So how to track down the reason of mysterious 500 errors? Well, we did some debugging and were finally able to reproduce the issue on development environment. One of our commits contained premature optimization. There was a decision to save some memory by running a piece of code under specific circumstances only. To be more precise, when the user is signed in. But the condition was added too early. Basically, part of the code, which responsible for cleaning user's session was not yet initialized. Thus, all the requests which were coming from users with expired session triggered that mechanism. But as long as it was not initialized the error was thrown. The issue was solved by moving the condition a little after all of the base initializations are done.
Optimizations always bust things, because all optimizations are, in the long haul, a form of cheating, and cheaters eventually get caught © Larry Wall
That's a good lesson to learn. Premature optimizations should be avoided as much as possible.

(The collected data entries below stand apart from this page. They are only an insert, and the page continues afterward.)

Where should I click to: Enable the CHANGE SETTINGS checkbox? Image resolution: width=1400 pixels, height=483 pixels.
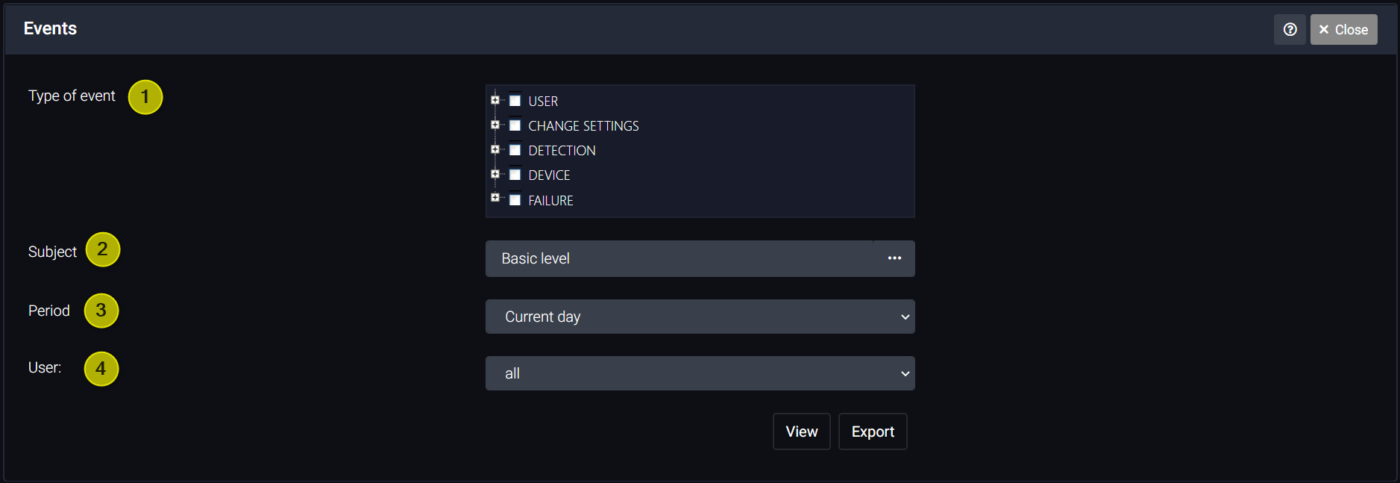(x=515, y=125)
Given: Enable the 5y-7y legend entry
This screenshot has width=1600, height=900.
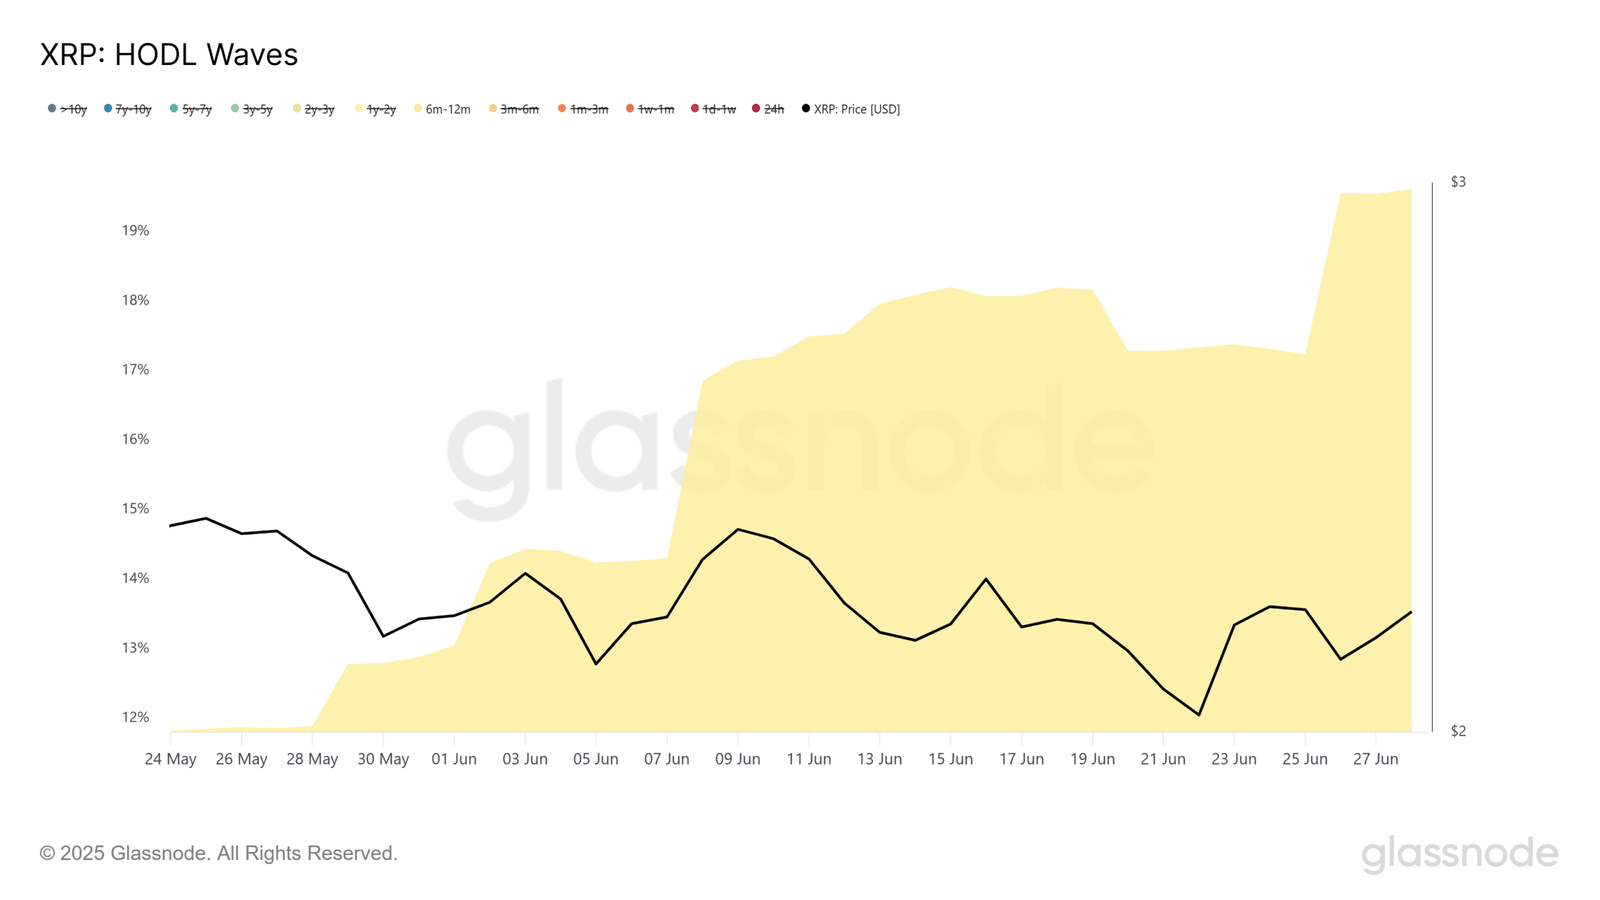Looking at the screenshot, I should tap(191, 109).
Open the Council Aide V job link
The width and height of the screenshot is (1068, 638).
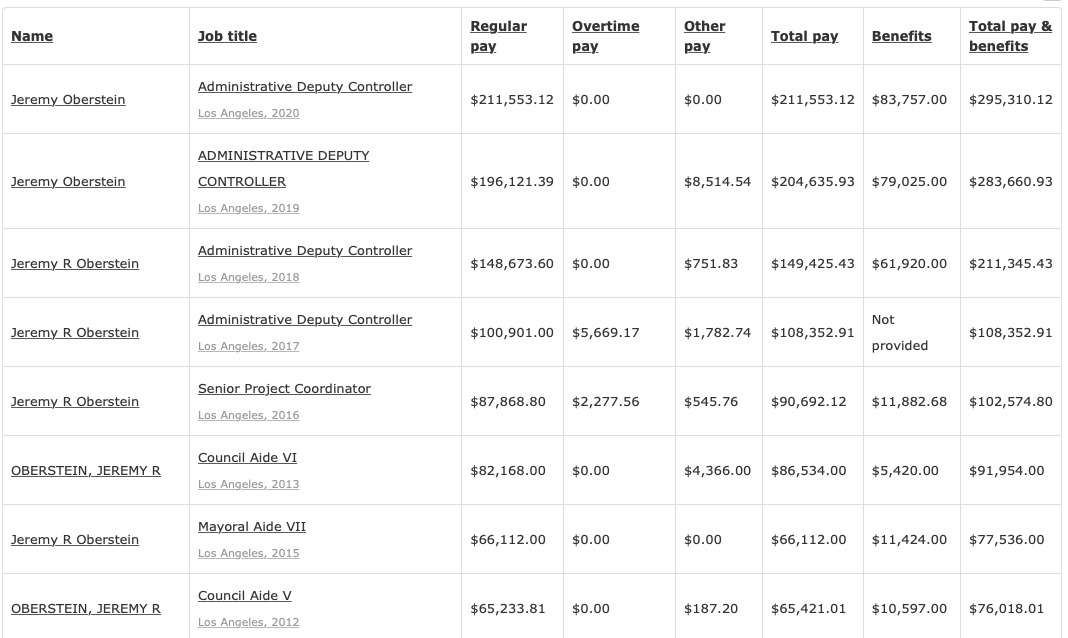(244, 595)
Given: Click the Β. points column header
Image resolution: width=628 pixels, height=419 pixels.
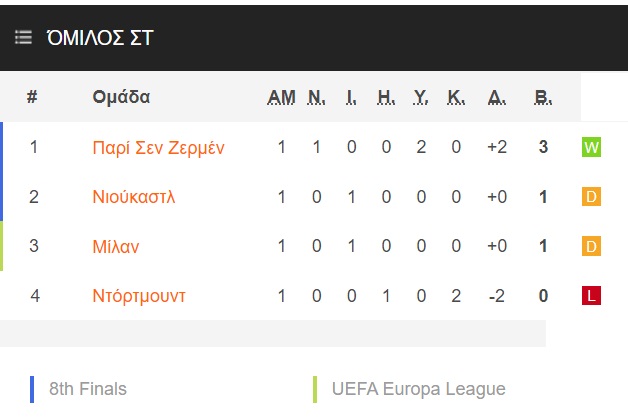Looking at the screenshot, I should click(x=543, y=97).
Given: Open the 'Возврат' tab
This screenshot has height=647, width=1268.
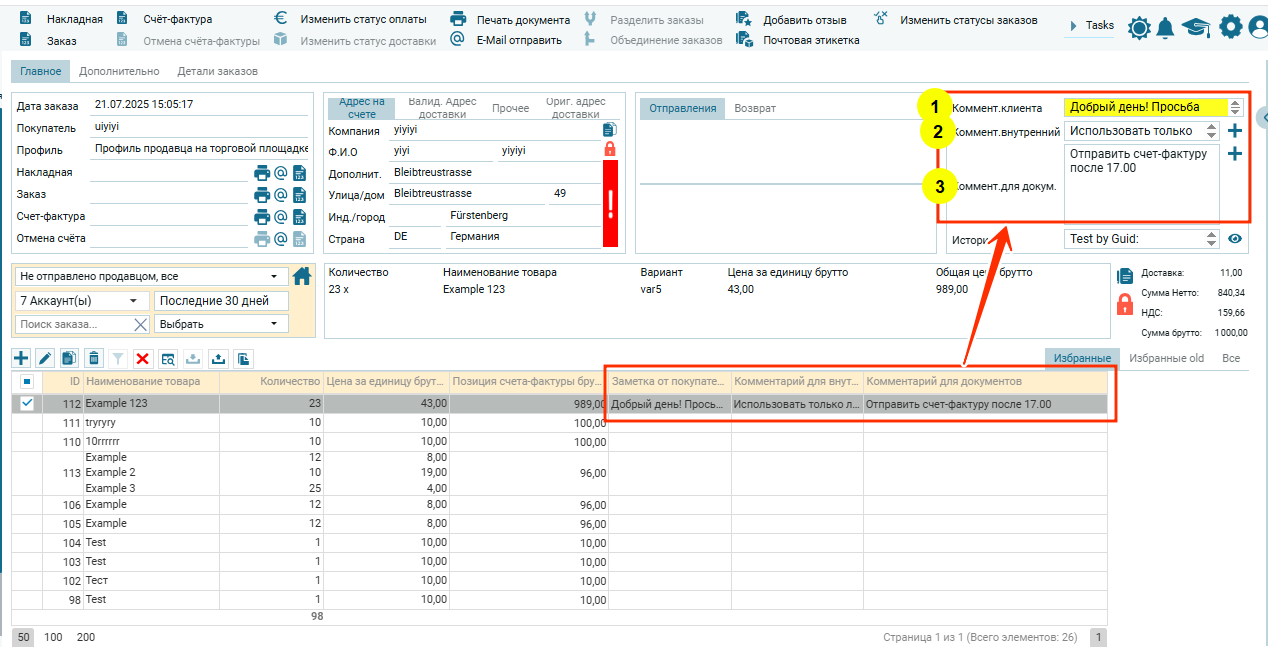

We would like to say sorry to all of our users who had bad experience with visiting the Kukuruku Hub in a last few days. We'll try to do our best and keep the website available with 99.9% uptime!
6 comments
Premature optimization is the root of all evil (or at least most of it) in programming.But in your case seems that it wasn't a premature optimization in an usual meaning of the phrase, just inattention.
P.S. Editing comments is a real pain. We'll add it to our backlog. Thanks for pointing that out.